My wife, Marina Smirnova, and I always conduct the training “Personal life: the joy of close relationships” together. What a joy it is to tell people that love is possible! It is curious: many, if not all, dream of love, but as soon as people begin to live together, real life begins — love is somehow quickly forgotten … Is this right? Marina and I are sure — no, not right. If you value each other and want to love each other, you will do it, and you will do it every day: just like you cook breakfast and go to work.
It’s easy if love for you is not only a feeling, but also your choice.
Love is a reflection of a person’s personality. The love we are accustomed to is not what we do, it is what happens to us, what we fall into. Scientifically speaking, such love is a reactive attitude, it is an involuntary behavioral and emotional response of a human organism to what has influenced him in this direction.
Stimulus is a response. The carrot attracts the rabbit. A beautiful girl arouses desire in a young man.
However, people can be not only organisms, sometimes they have a mind and will, and then they can be responsible for their choices and their feelings. In this case, other love is possible, rare love, love as a choice, decision and behavior. This is a person’s choice to love and this is love as a behavior — like what a person does every day.
The reasons for the choice may be different, including emotional involvement, but if a person has made a choice and committed to love, this is his responsibility. See Ten Year Pledge
Abraham Lincoln gave his wife, Mary Todd, a ring that read «Love is Forever». It was his choice and his obligation, and he fulfilled this obligation: he loved his wife (a woman with a rather complex character) all his life. About this — Irving Stone’s novel «Love is eternal, or Mary Todd and Abraham Lincoln», as well as Daniel Epstein: «The Lincolns. Portrait of a Marriage.
Question of Xenia
If love is a volitional act, then it turns out that absolutely any person can be loved. But in other articles I read that some person is called “unpromising” for love and life with him. So it turns out that some people are better suited for love, some are worse? And how to determine a person worthy of putting love into him?

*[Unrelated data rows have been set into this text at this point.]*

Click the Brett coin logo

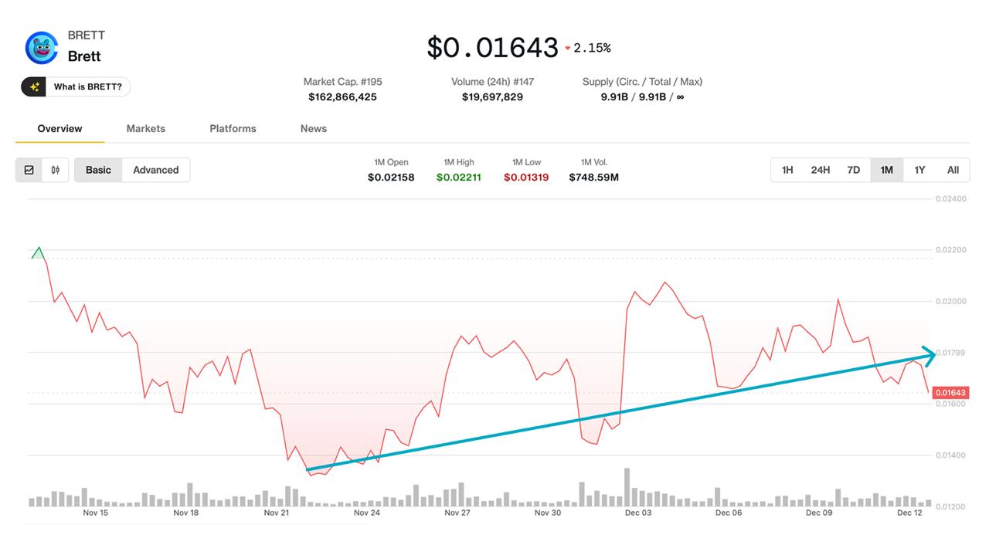(x=40, y=46)
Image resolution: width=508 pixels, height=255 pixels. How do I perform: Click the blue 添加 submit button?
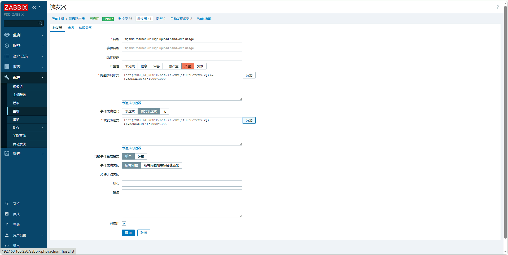click(x=128, y=233)
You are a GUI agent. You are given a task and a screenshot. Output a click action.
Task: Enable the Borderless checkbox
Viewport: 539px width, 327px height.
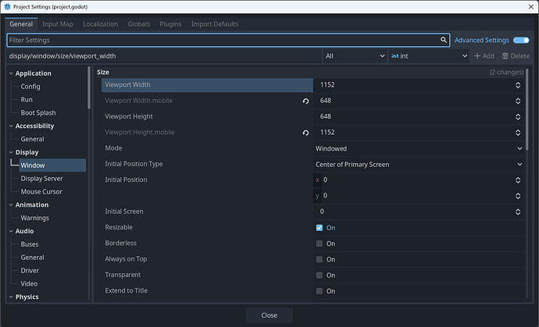(x=319, y=243)
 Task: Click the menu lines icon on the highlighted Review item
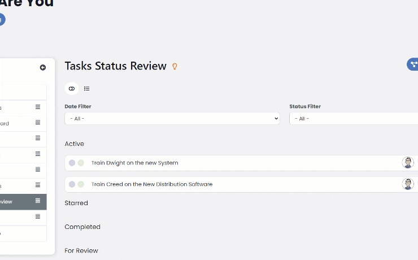pos(38,201)
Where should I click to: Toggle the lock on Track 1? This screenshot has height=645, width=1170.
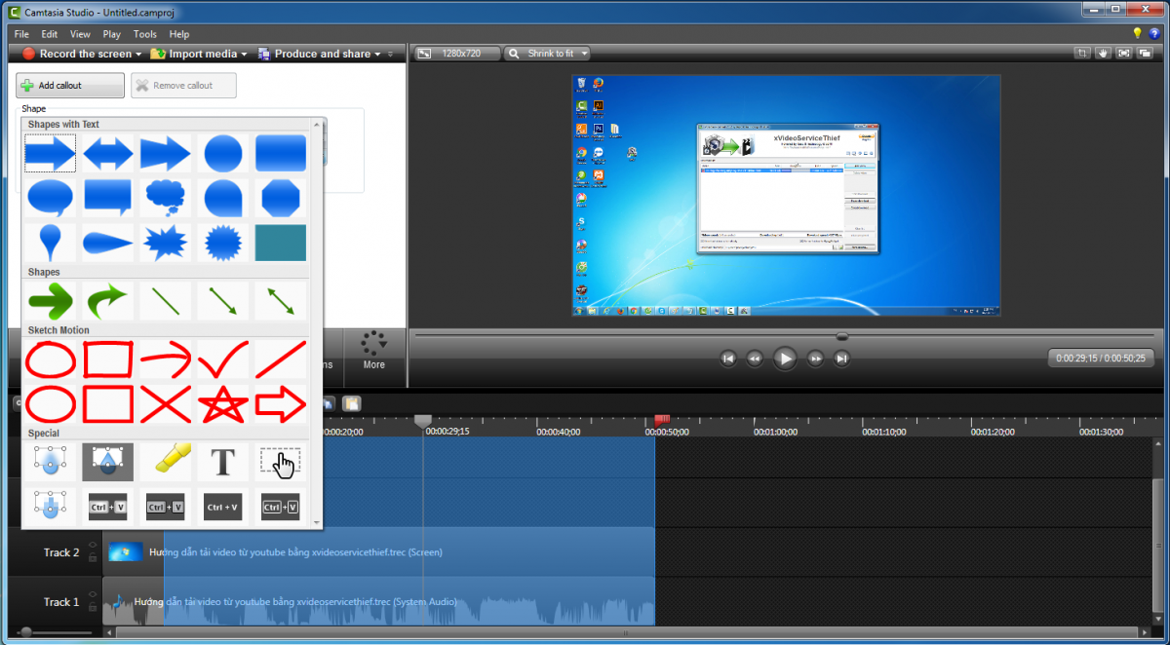click(x=93, y=608)
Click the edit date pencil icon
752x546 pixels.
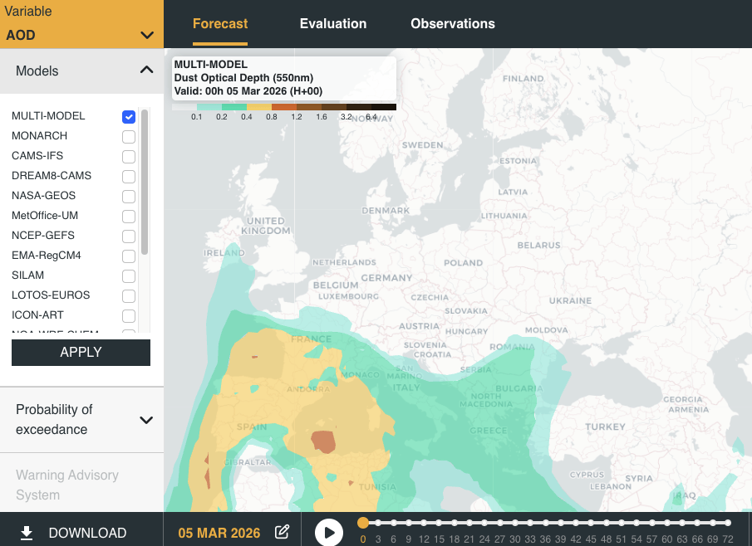point(283,532)
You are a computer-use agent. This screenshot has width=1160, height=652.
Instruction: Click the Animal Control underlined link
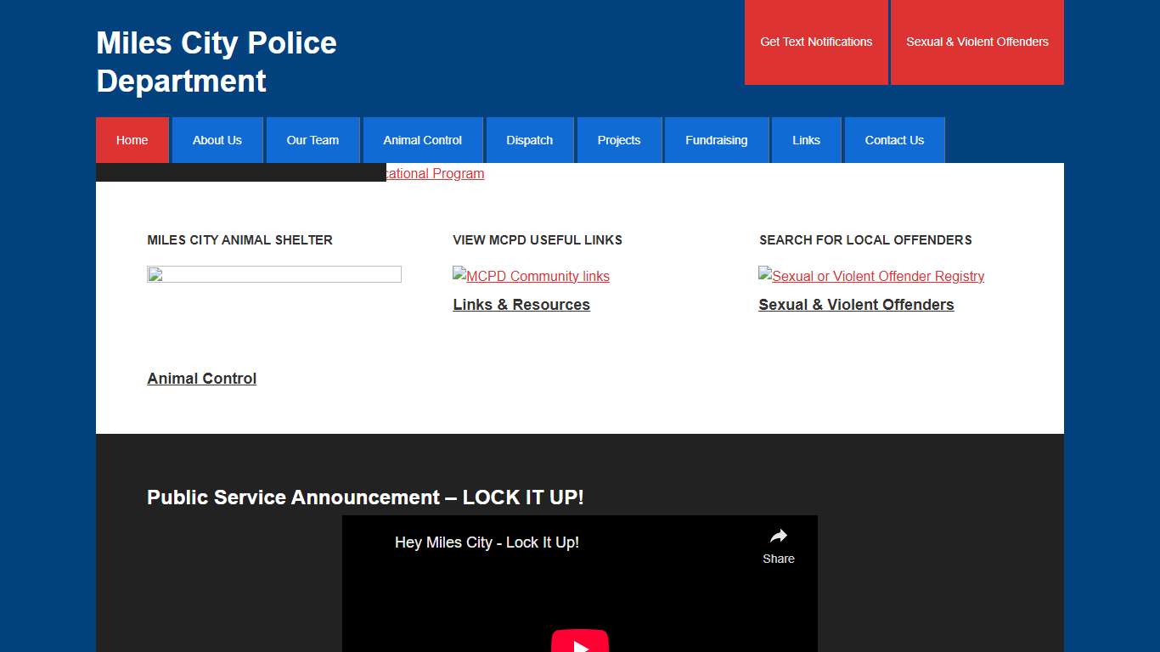201,378
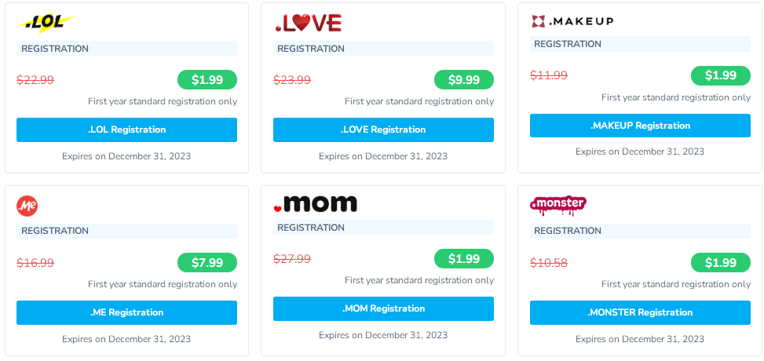
Task: Open .MAKEUP Registration
Action: [640, 126]
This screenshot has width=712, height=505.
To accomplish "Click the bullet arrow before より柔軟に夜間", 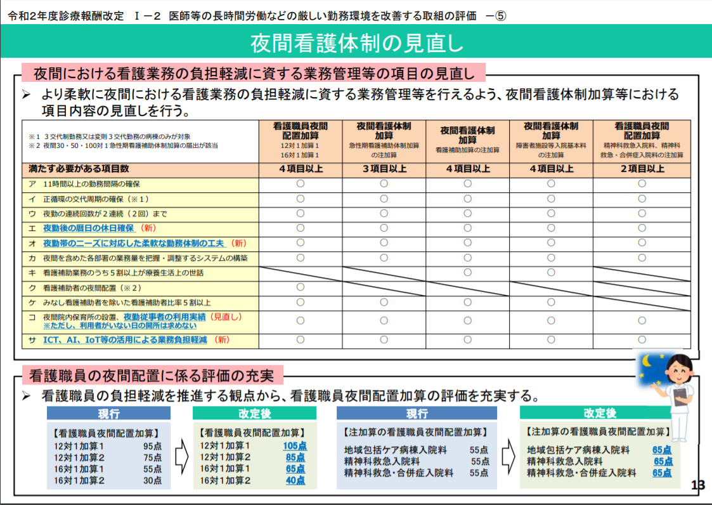I will click(27, 95).
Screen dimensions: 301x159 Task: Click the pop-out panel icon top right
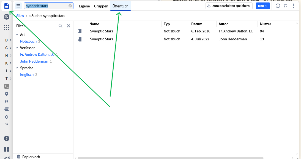pyautogui.click(x=286, y=6)
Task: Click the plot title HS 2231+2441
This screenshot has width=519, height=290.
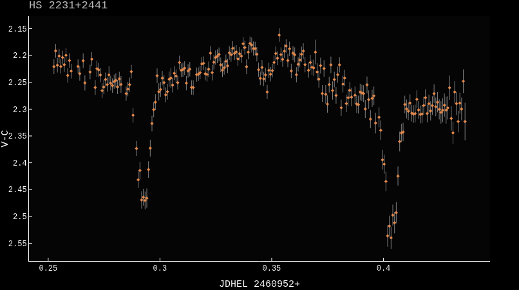Action: 68,6
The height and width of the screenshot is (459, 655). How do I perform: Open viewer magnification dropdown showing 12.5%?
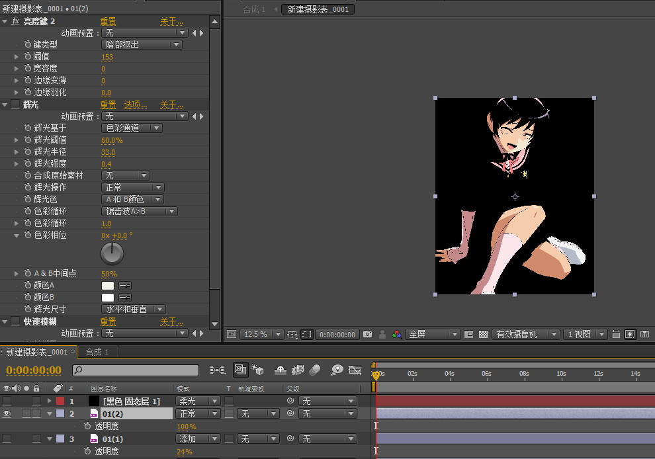click(x=262, y=335)

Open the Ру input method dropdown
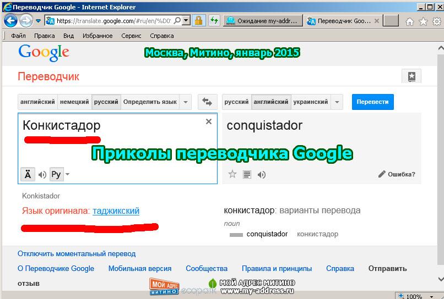point(67,175)
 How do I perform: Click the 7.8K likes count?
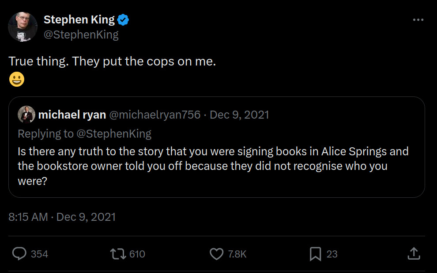tap(237, 254)
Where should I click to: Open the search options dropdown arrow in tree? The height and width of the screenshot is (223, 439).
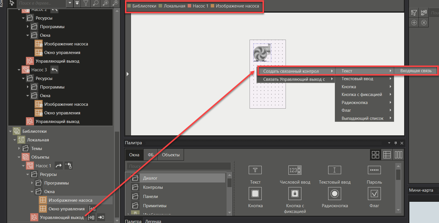coord(70,3)
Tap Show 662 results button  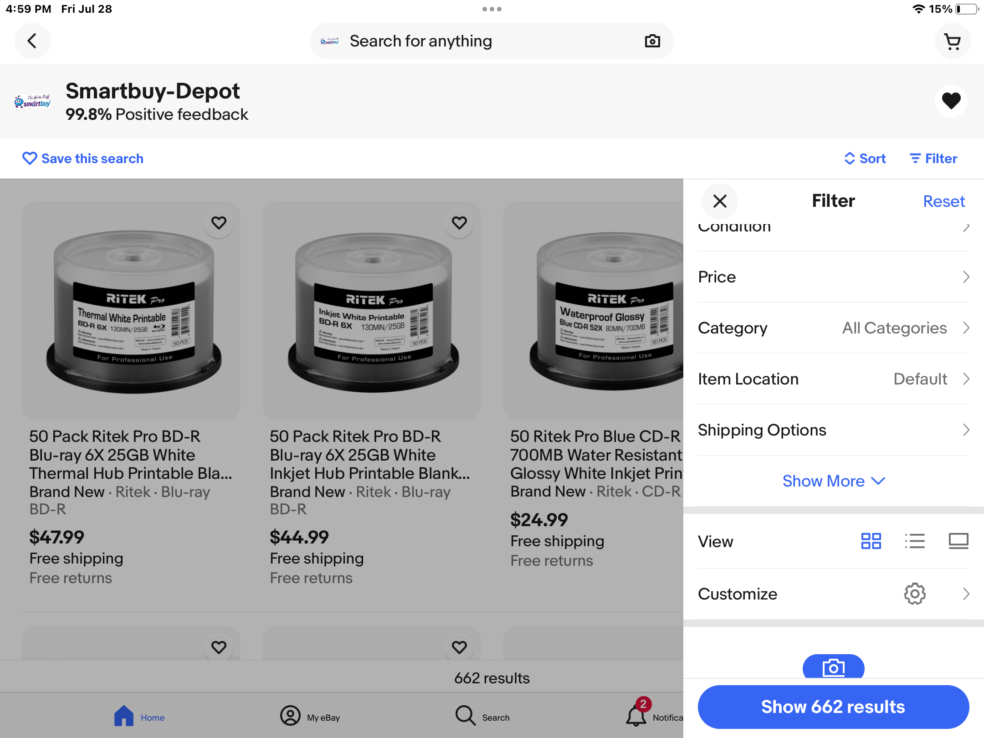coord(832,706)
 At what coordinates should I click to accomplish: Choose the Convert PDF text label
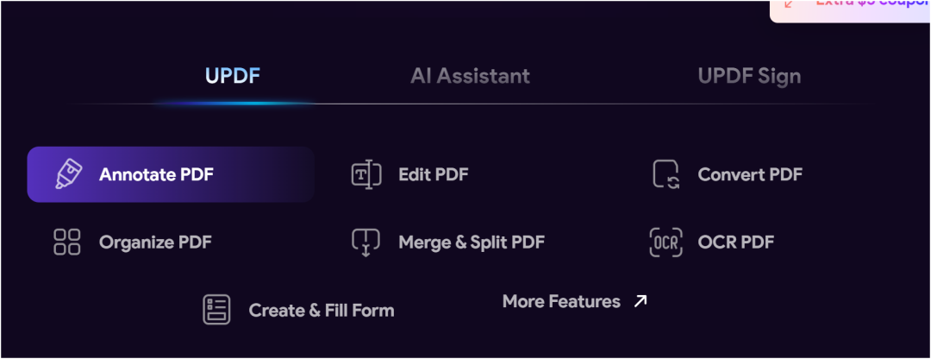(x=750, y=174)
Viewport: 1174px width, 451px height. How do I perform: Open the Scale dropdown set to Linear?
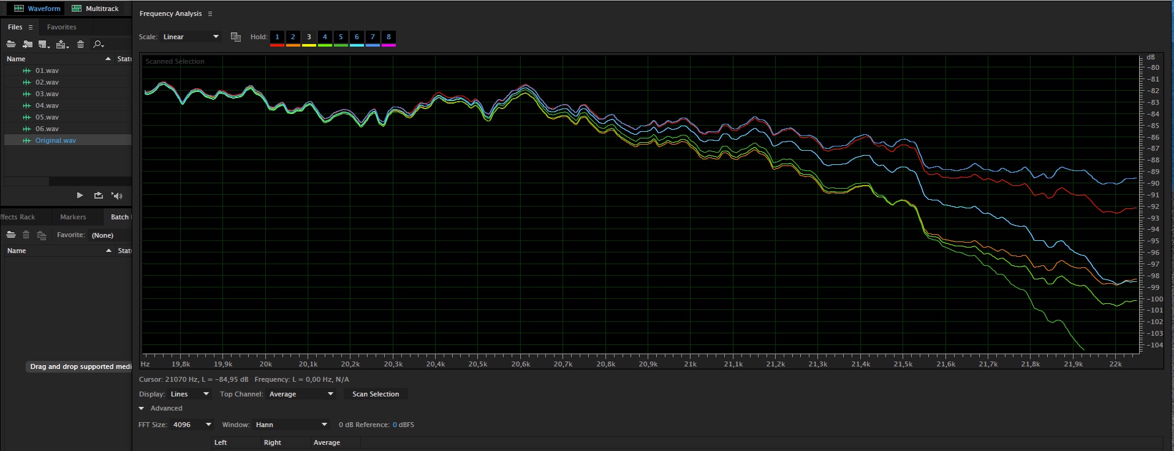point(191,37)
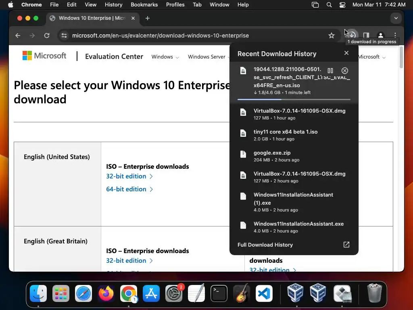The width and height of the screenshot is (413, 310).
Task: Open the Chrome profile avatar
Action: [x=380, y=36]
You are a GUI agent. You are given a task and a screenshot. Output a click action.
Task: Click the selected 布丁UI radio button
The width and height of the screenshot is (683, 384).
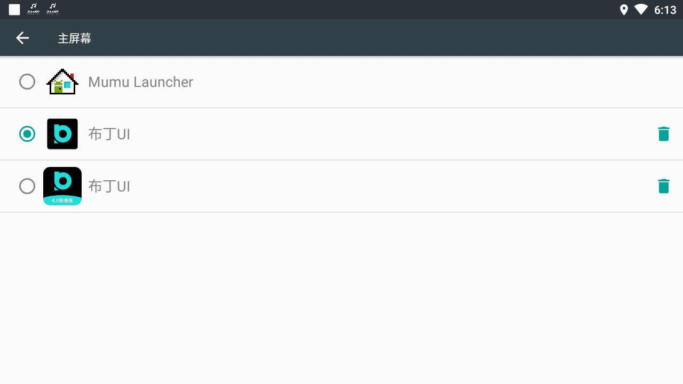tap(27, 134)
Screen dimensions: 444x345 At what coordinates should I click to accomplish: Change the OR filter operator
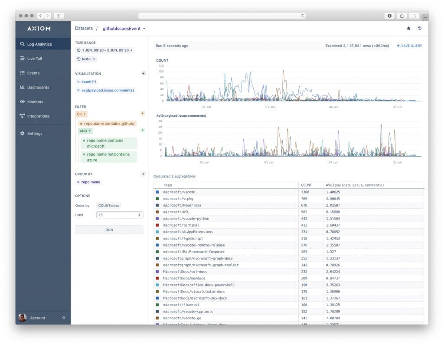click(81, 114)
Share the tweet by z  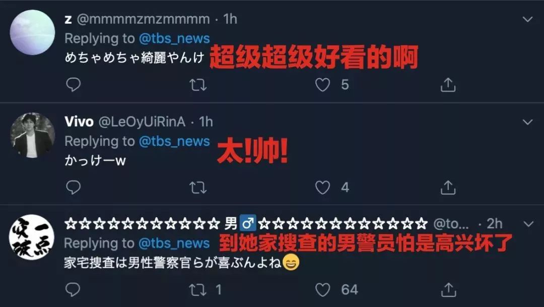coord(448,84)
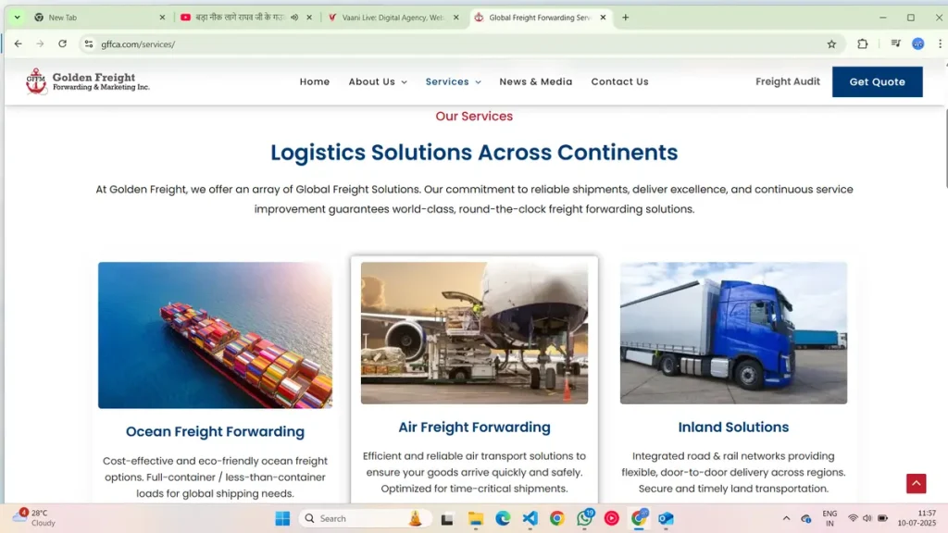Screen dimensions: 948x533
Task: View site information icon in address bar
Action: pyautogui.click(x=89, y=44)
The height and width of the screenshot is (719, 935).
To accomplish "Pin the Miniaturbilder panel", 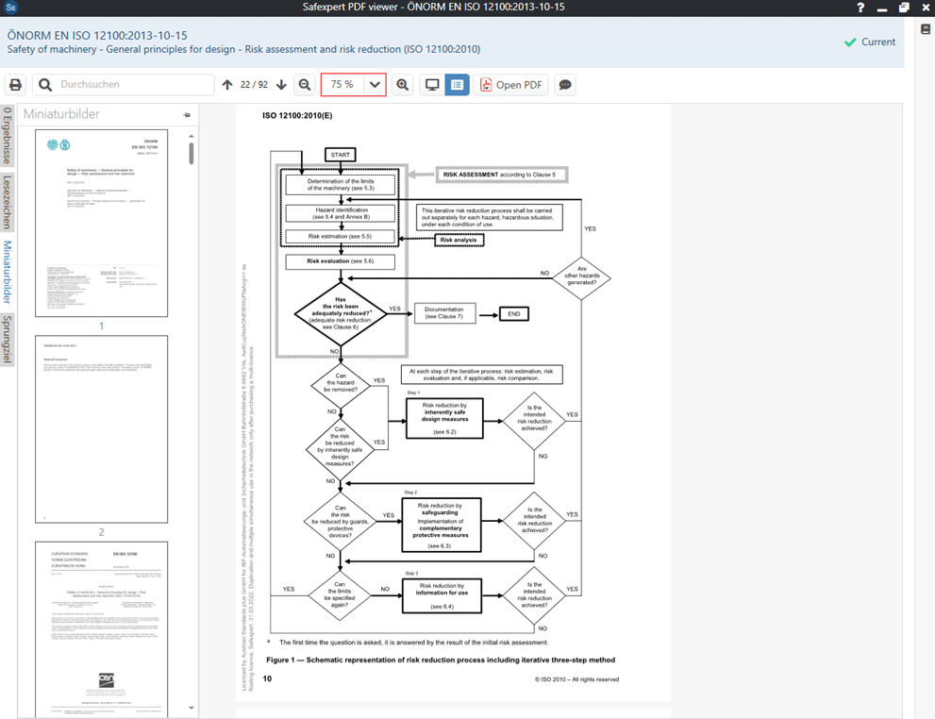I will click(x=187, y=115).
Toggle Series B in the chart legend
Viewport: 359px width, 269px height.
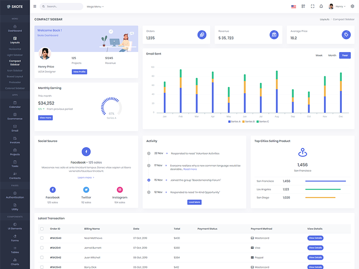(248, 121)
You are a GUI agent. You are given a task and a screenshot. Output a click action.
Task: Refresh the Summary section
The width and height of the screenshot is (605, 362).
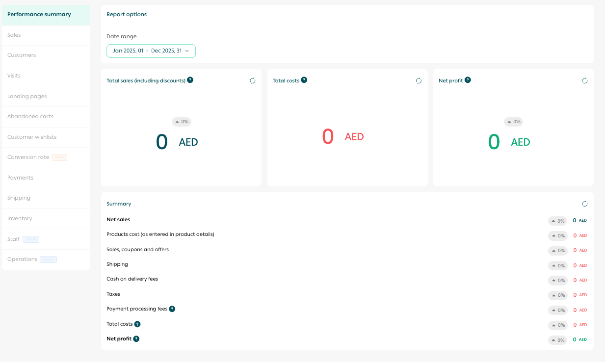(x=584, y=204)
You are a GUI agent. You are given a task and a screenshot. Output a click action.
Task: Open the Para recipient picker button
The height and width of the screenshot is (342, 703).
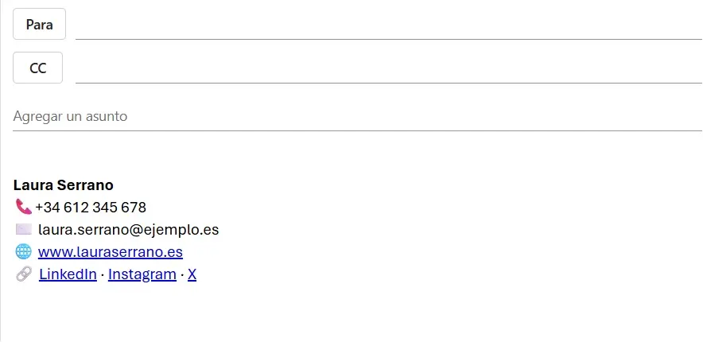coord(39,25)
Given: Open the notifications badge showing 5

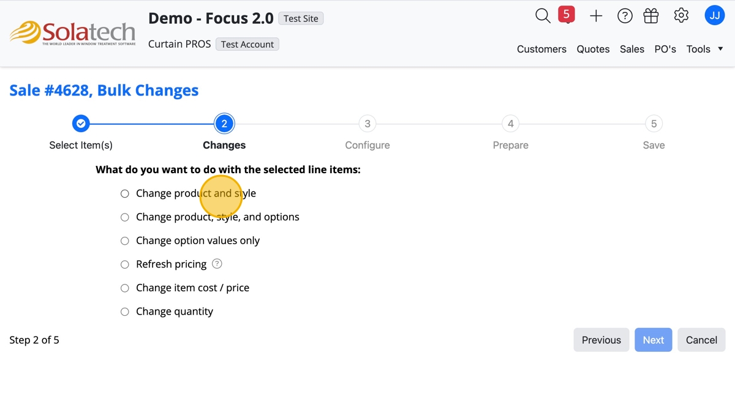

Everything that will be written below will be clear to few people. If you don’t understand, then it’s just not about you. But people are different, and there are those for whom love is a giving attitude and a choice. And then these people do not really fall into love, but, living in love as a background of life, they choose those to whom they give their love. It can be parents, children, a cause that a person devotes himself to, and it can be a man or woman to whom you also want to devote your life, for many years of your life. This is a choice, and a very responsible choice, just like building a city here or there.
Until all the following questions, we tacitly assume that you are a worthy being and surrounded by other worthy people. Choose from whom — there is. This is not always the case, but you can only choose when there is someone to choose from. As a result, we assume that you have provided yourself with a choice.
The first question is the most difficult, this is the question: “Who needs me?” (“Who needs me?”) It may very well be that you will meet an amazing wonderful person and quickly realize that he does not need you in any way, he is completely fine without you and is no better with you. So this is not your place, take care of other people or just business. You must be where you are needed, where you are useful. And if you understand that you can really be useful (useful) to this person, you can make his (her) life warmer, more beautiful, happier and stronger — perhaps this is your place.
Formula: the more worthy a person is and the more you can give him, the more correct your choice.
And the limitation: if this person is not interested in you, then no matter what you think about yourself, this person does not need you. Cross out.
The second question is simpler: “What does this person give me?” You will be able to give your loved one more if you yourself (let’s in the feminine form) are easy and joyful with him, if you are charged from him, if you have a symbiosis with him, if both of you become stronger next to each other. If you get a lot from this person, great, because the richer and stronger you are, the more you can give everything your loved one needs.
The third question is about priorities. If you are a worthy person, then not only you are looking for, but they are also looking for you, and you have a choice. Then you need to consider priorities. Maybe this is a super worthy person, and you can give him a lot, but it’s difficult for you, it’s hard, you may not be enough for a long time. But the person is simpler, but it’s easy for you to work with him, and it seems that your investments in him will be more effective.
From experience, it is easy to get confused in all these issues and disassemblies, because, in addition to the mind, we also have emotions, and enthusiastic people tend to invent something that does not exist and that no one else sees. In order to put everything on the shelves and figure it out without cheating, it can be (oddly enough) useful to talk with smart and experienced people who know you and the person (those people) you are thinking about. Matters of the heart and it seems to concern only you, but it is in such matters that a look from the outside can be very useful.